To test the effectiveness of a new vitamin supplement on memory, a researcher recruits 80 student volunteers from a local university. The researcher randomly assigns 40 of the volunteers to take the vitamin supplement daily for a month and the other 40 to take a placebo. At the end of the month, all students take a standardized memory test. The group taking the vitamin supplement scores significantly higher, on average, than the placebo group. What conclusions can be drawn from this study? Justify your answer.

Solution:

Because this was an experiment in which the treatments (vitamin supplement or placebo) were randomly assigned to the subjects, a cause-and-effect relationship can be established. We can conclude that for the subjects in this study, the vitamin supplement caused an improvement in memory test scores. However, because the 80 subjects were volunteers from a single university and were not randomly selected from a larger population, the results of this study cannot be generalized to any larger population, such as all university students. The conclusion applies only to the 80 volunteers who participated in the experiment.

Common Mistakes to Avoid

  • Confusing Random Sampling with Random Assignment: These are two different processes with two different purposes. Sampling is about how you select your subjects for the study (purpose: generalizability). Assignment is about how you place those subjects into treatment groups within an experiment (purpose: establishing causation).

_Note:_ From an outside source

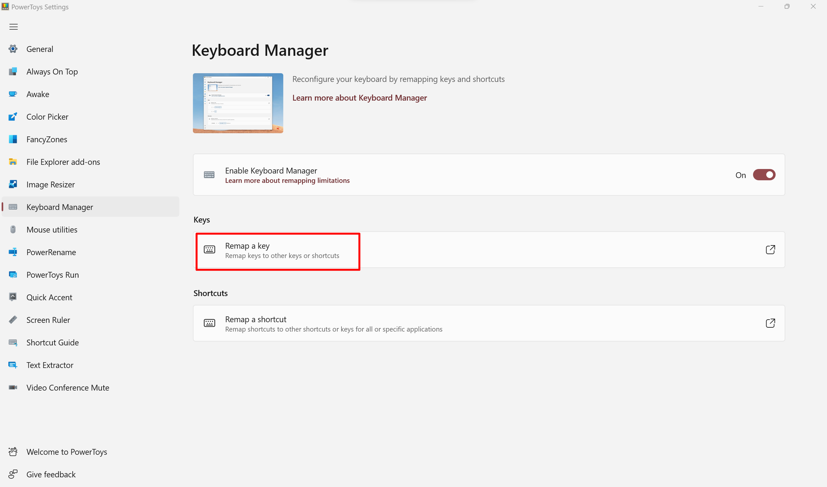The height and width of the screenshot is (487, 827).
Task: Open Image Resizer via its sidebar icon
Action: [13, 184]

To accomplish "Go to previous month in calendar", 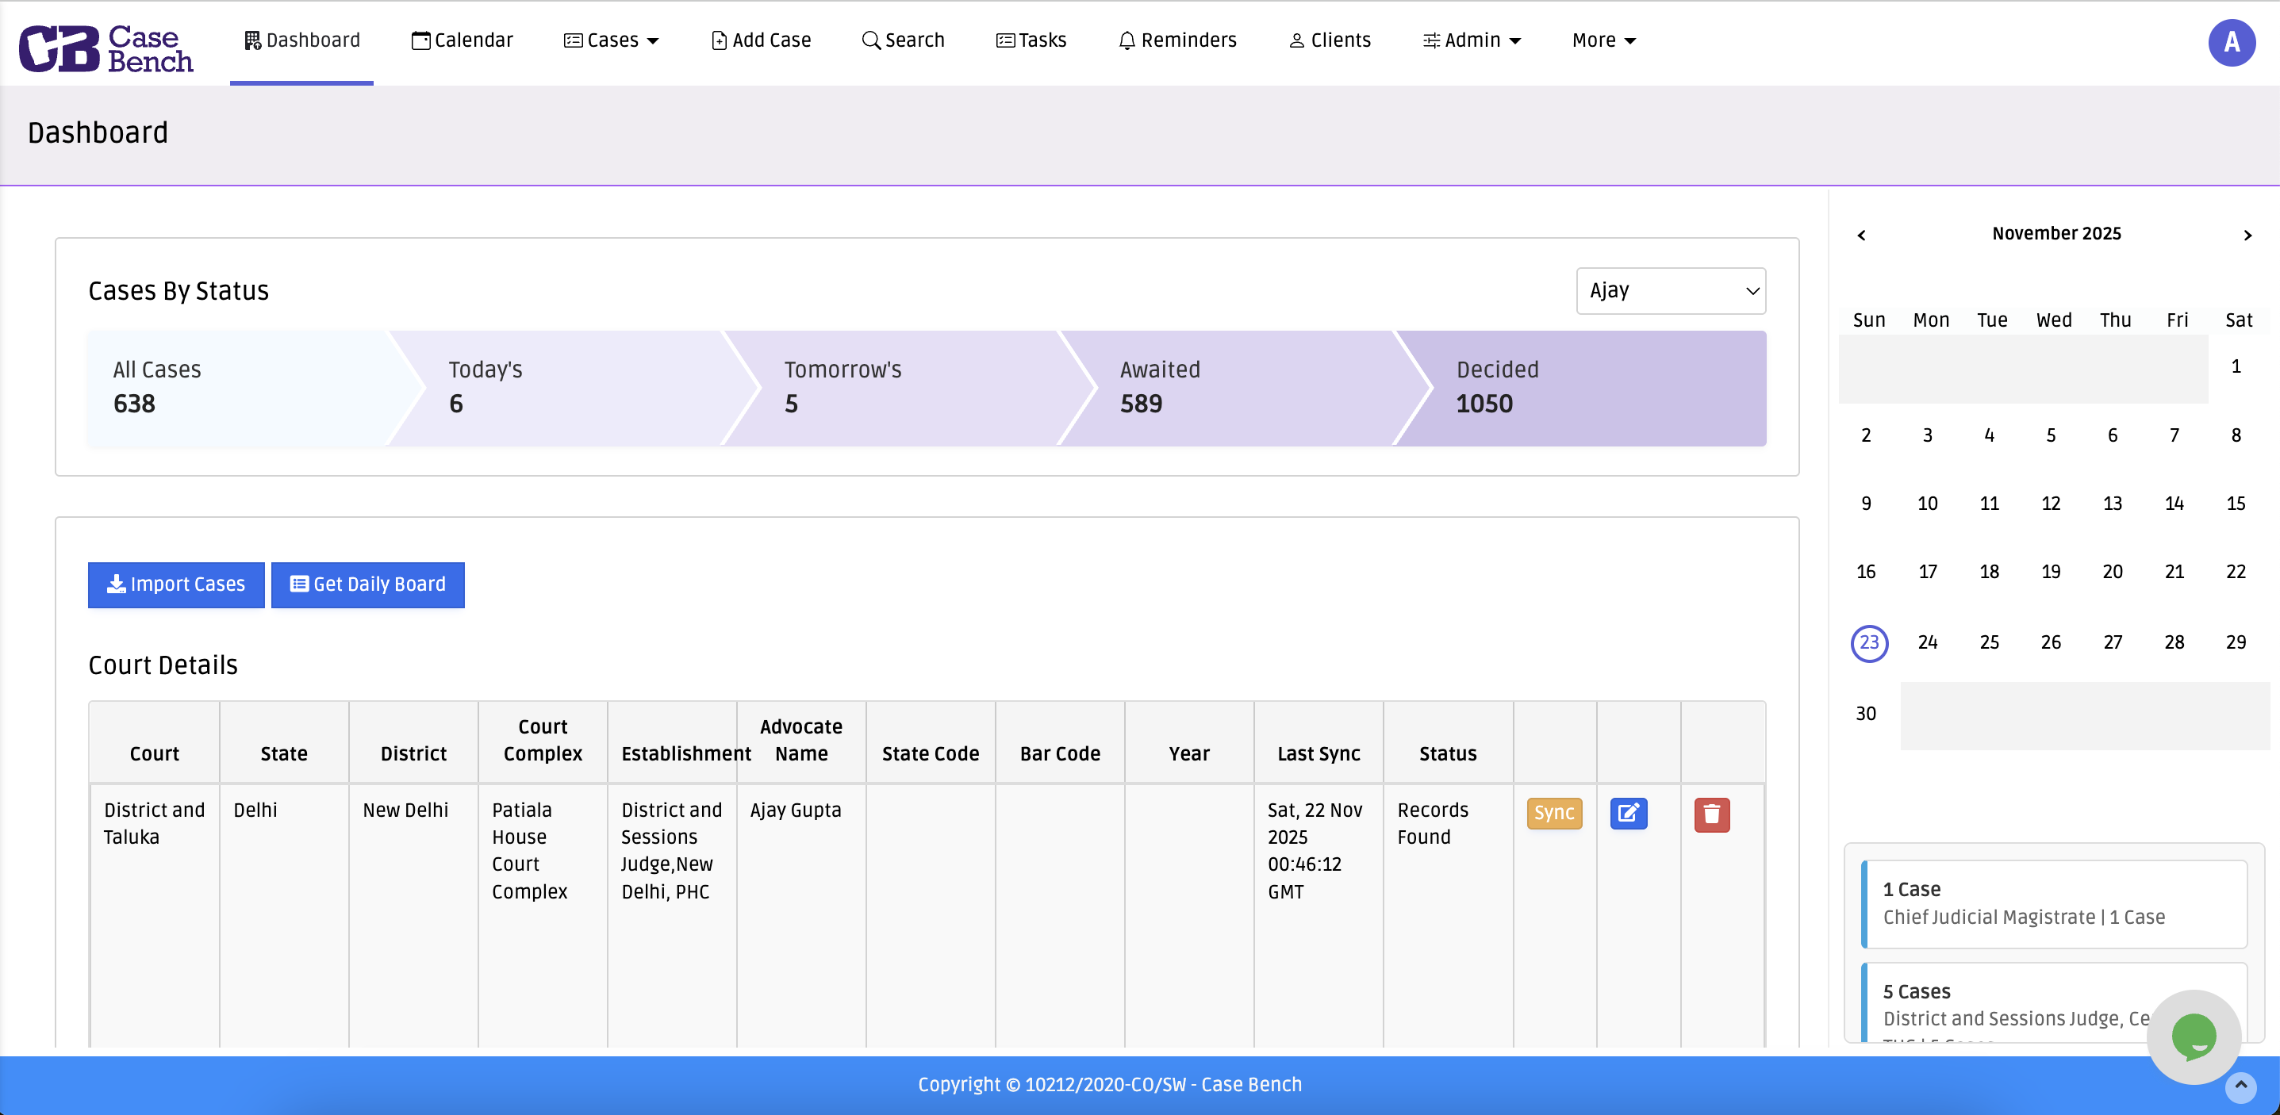I will (1861, 235).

  • Overstating Conclusions: Be precise. Do not claim causation from an observational study. Do not generalize results from a study using volunteers. The scope of inference is strictly limited by the study's design.

  • Using the Word "Prove": Statistical studies provide strong evidence, but they do not "prove" things with absolute certainty. Use phrases like "the data provide convincing evidence for..." or "we can conclude that..."

  • Vague Justifications: On the FRQ, do not just say "it was a random sample." Be specific: "Because subjects were randomly selected from the population of all U.S. adults..." Similarly, don't just say "it was an experiment." Say: "Because treatments were randomly assigned to subjects..." This demonstrates a deeper understanding.